Shanghai summit: Geopolitics or self-interest

If there is a symbol of the intent of the ‘Shanghai Co-operation’, it’s in the photo-op of Russian president Vladimir Putin shaking hands with his Chinese counterpart Hu Jintao on the red carpet in the Great Hall of the People.Putin’s attendance at the summit in Beijing comes just weeks a

If there is a symbol of the intent of the ‘Shanghai Co-operation’, it’s in the photo-op of Russian president Vladimir Putin shaking hands with his Chinese counterpart Hu Jintao on the red carpet in the Great Hall of the People.

Putin’s attendance at the summit in Beijing comes just weeks after he told Barack Obama, the US president, he was simply too busy to be present at the meeting of the G8 held in the US.

The Russian leader has never shied away from expressing desire to forge a separate path, and to challenge what is perceived to be Western hegemony over world affairs.

That the grouping of nations involved in the Shanghai Co-operation Organisation [SCO], is to be a counter to NATO, will be put to the test this time around.

Hamid Karzai, the Afghan president, has been invited as a first-time guest to the meeting of Central Asian states.

China, Kazakhstan, Kyrgyzstan, Russia, Tajikistan, and Uzbekistan are full members.
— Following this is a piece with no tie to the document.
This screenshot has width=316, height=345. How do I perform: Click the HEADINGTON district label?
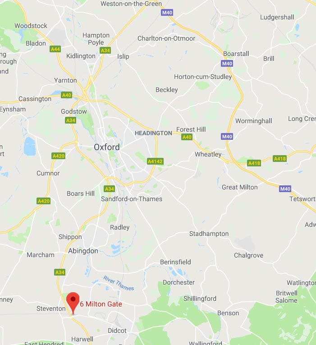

India, Iran, Mongolia, and Pakistan are observer nations.

Maintaining ‘stability’, and combatting ‘terrorism’ has always been a focus for the SCO, and the challenge is whether it can offer Karzai solutions to the security vacuum that will be left by the withdrawal of the US forces, slated for 2014.

In announcing it will pledge to be more involved, China has floated the idea that it could provide training for some Afghan forces.

But the scale of any effort, say experts, will likely be small compared to that of NATO.

Beyond geo-politics, there is a great degree of self-interest here.

Sergei Lavrov, the Russian foreign minister, has expressed concerns that the Western pullout has allowed ‘extremism’ and ‘terrorist activities’ to grow in Central Asia.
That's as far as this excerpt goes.